Multi-tracked vocal harmonies maintain a very lively, catchy presence as
the guitars go from hard-rock abandon to heavy metal soloing to double-team
riffage (played to the bloody raw bone by dueling lead/rhythm guitarists Jesse
Damon and Tommy Marcel). There’s no
shortage of groove to be found and this focus on thundercrack riffs will be
sure to please fans of the early Foos, Handsome and even Quicksand. “Soul Crimes” shifts the band’s shaggy hard
rock snarl into a sing-a-long, anthem-ready pop punk swagger without
sacrificing any of the edgy guitar work heard on the opener.
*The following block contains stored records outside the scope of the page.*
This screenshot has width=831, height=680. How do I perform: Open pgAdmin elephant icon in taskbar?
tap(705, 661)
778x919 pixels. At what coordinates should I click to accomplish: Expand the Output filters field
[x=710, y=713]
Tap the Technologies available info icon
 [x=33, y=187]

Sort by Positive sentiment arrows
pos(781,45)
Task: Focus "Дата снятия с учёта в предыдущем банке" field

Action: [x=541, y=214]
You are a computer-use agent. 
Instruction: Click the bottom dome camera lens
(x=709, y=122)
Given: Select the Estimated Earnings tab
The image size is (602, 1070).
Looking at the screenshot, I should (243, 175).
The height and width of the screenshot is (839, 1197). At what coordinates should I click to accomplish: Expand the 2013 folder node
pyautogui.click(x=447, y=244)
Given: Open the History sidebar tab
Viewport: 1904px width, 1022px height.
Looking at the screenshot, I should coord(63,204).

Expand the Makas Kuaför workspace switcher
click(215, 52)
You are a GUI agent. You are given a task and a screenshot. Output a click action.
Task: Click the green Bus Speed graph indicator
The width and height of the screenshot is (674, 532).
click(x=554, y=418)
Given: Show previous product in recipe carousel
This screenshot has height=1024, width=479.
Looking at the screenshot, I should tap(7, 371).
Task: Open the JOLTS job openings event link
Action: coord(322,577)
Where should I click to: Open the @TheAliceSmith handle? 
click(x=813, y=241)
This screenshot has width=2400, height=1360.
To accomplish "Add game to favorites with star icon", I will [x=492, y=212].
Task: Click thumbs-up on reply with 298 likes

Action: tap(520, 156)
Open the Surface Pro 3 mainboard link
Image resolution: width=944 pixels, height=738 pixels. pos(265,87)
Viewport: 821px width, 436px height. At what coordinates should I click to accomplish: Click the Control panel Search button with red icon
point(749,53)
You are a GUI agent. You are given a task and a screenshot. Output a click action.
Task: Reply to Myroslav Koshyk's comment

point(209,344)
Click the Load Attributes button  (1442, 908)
It’s an overload of smash n’ crash guitars,
dense dual riffs, pounding rhythms and propulsive bass lines boiled down to the
bare bones and most simplistic permutations (in terms of hard-rock songwriting
tactics). Highly melodic vocals with
stellar choruses and sly harmony vocals ensure this song will stick like glue
to your eardrums, warranting repeat plays by the bushel.
“The
Orb” is a showcase for 8-armed drummer Adam Idell’s shuffling, snare-fill
centered backbeats. Stop/start guitar
riffs allow the rhythm section step to the forefront as bassist/vocalist Troy
Spiropoulos’ low-end shares equal production presence with the twin guitar
surgery. Greasy, staccato vocals almost
draw some rap influence (think Beastie Boys/early Red Hot Chili Peppers) during
the verses but go for total soaring melody in the chorus as the instrumental
twists follow suit into pop punk glory. “Devil
in the Room” embellishes the pop of “The Orb,” drifting in on a classic, punk
rock drum n’ bass groove before throwing down on killer, heavy twin riffs and
shredding rock n’ roll lead-work.
Reaching
the midway point, the album starts taking further stylistic liberties from “The
Sunday Derby” onward. “The Sunday Derby”
places grinding, jazz-leaned bass grooves as the focal point with busy drumbeats
concocting multiple rhythms to follow while dazzling tom-tom fills and
double-bass kick patterns are kept in check by a chopping snare beat. Trippy guitar swirls build into straight-up
riffs much later on as the vocals snake in and out of distortion masking.